What you have to do →
Pick out every line of the records below that contains the word "Viewport", and copy each one in full.

***** Dataset content

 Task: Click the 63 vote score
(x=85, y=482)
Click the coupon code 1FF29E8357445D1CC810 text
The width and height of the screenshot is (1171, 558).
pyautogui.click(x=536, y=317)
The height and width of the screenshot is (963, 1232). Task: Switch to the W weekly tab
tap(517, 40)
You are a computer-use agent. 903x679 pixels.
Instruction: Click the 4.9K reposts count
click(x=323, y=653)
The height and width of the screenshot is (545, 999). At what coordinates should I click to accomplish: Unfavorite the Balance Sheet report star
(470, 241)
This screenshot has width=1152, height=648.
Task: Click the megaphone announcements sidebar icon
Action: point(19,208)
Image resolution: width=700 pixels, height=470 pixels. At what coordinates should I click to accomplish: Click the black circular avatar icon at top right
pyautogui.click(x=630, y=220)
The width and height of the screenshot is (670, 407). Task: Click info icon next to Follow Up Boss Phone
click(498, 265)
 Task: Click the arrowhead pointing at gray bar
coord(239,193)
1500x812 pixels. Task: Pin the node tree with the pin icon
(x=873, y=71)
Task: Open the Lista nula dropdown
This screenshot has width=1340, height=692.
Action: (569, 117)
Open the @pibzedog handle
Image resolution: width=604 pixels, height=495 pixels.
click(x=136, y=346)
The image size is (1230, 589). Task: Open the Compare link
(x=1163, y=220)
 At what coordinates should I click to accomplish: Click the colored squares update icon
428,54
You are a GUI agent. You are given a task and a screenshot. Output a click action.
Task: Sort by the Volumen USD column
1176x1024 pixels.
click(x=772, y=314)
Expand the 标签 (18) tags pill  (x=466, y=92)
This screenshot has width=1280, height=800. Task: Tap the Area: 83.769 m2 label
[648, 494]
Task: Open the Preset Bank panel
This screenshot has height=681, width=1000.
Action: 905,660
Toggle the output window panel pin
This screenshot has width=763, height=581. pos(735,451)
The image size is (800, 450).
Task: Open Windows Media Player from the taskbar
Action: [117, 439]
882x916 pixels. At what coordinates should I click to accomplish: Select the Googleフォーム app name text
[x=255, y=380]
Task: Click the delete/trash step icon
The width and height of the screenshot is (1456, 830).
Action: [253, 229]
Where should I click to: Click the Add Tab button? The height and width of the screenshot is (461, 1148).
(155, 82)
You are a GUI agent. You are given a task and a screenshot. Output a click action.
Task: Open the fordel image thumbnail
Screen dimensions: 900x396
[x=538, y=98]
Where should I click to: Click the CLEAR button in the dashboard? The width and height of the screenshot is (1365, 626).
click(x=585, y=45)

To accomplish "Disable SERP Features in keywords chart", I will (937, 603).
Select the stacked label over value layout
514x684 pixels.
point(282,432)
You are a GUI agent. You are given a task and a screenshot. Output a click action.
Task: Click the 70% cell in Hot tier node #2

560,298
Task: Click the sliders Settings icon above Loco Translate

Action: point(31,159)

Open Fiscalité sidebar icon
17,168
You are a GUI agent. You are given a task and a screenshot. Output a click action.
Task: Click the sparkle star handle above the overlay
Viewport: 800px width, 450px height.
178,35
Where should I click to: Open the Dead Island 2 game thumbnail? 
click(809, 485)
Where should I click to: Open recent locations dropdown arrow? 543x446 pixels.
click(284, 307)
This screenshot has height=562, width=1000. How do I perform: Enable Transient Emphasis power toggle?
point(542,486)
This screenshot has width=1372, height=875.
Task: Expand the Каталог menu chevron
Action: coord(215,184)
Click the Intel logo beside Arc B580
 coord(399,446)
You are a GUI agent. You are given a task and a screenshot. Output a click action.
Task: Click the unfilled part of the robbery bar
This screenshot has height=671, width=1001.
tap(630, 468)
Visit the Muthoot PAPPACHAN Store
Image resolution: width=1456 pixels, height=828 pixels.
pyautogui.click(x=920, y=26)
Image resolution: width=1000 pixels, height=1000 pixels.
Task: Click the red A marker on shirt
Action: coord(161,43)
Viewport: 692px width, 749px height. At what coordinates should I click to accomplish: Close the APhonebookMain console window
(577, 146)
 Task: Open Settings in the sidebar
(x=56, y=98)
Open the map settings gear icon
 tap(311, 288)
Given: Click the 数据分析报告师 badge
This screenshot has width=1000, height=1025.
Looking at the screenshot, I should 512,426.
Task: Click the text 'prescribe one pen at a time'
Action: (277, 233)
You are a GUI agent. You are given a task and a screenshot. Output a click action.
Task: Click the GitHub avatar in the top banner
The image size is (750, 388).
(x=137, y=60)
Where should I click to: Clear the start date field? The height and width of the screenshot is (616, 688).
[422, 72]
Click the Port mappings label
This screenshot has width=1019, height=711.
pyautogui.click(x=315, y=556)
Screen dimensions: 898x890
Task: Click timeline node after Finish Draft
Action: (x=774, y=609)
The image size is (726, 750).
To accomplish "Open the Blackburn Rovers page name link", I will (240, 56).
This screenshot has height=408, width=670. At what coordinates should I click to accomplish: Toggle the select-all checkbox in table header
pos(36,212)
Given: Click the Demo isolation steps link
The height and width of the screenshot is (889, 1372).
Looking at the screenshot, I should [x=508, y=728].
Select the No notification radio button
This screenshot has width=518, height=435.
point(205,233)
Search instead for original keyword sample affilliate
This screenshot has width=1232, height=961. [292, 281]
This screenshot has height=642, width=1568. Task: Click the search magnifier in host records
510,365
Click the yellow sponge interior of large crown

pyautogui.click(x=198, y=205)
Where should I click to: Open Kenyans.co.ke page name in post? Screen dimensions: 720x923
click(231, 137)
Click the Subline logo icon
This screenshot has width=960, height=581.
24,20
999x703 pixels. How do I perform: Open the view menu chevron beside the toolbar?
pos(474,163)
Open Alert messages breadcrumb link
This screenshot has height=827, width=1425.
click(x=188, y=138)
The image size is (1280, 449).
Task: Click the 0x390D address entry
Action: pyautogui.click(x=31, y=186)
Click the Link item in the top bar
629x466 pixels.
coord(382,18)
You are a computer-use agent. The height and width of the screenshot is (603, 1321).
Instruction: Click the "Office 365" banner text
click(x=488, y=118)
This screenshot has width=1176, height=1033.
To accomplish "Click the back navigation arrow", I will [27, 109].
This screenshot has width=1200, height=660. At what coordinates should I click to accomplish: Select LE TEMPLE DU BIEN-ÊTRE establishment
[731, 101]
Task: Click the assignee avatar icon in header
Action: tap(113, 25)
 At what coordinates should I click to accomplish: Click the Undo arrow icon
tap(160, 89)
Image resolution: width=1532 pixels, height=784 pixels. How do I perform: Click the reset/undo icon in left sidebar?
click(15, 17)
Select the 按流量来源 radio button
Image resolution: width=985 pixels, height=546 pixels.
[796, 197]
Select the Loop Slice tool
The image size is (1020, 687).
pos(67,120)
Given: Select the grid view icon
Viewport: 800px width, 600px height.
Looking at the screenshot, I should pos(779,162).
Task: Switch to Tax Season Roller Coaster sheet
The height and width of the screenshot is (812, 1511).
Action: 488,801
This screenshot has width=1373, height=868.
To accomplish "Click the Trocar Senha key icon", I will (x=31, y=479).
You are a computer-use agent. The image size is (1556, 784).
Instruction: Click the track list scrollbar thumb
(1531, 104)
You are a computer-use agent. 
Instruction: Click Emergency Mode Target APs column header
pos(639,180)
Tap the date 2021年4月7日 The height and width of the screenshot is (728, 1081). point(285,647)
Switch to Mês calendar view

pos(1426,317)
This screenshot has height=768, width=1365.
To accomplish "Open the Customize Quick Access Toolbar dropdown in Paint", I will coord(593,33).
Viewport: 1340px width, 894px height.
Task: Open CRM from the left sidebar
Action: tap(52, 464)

**********

Output for this task →
Viewport: 800px width, 450px height.
Viewport: 692px width, 749px height. At what coordinates should I click to accomplish: Close the APhonebookMain console window
Viewport: 800px width, 600px height.
Viewport: 1340px width, 894px height.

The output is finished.